You can see the layers unfold and align in the contact sheet. The tension is palpable, as is the confusion.
Draper’s photographs of President Bush on Air Force One are also riveting. He was with the President in his office when the Towers fell. “The room was really silent,” Draper told Politico in 2016. “Andy Card, Ari, and Dan Bartlett were there. There’s an image of the president, with his hands on his hips, just watching.”
“I was documenting a nightmare,” Draper told NBC News in 2016. “I used the camera to actually shield my tears.”
On September 20, Draper photographed President Bush meeting with the National Security Council in the Situation Room.
The Situation Room hasn’t changed a great deal since then. Though there’s much less wood paneling and the name plates are gone.
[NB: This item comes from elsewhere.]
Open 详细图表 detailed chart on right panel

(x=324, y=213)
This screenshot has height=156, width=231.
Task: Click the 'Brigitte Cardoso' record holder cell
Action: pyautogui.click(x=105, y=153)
White House photographer Shealah Craighead made this photo of Trump and his cabinet on October 26, 2019, monitoring a raid on ISIS leader Abu Bakr al-Baghdadi’s compound in Syria. It’s a rigid frame, complicated by a chaotic, somewhat symbolic, foreground of computers and cables. Trump’s glare is menacing.
On February 2, 2022, White House photographer Adam Schultz made this image of a masked-up President Biden and team watching the Special Forces operation against ISIS leader Abu Ibrahim al-Hashemi al-Quraishi in the Situation Room. The Biden administration’s cable management is impressive. The flags are a nice addition as well.
In researching this piece I happened upon this image by Kennedy administration photographer Robert Knudsen of the very first Situation Room.
Instead of name plates and computers and cables and flags, there’s an ashtray.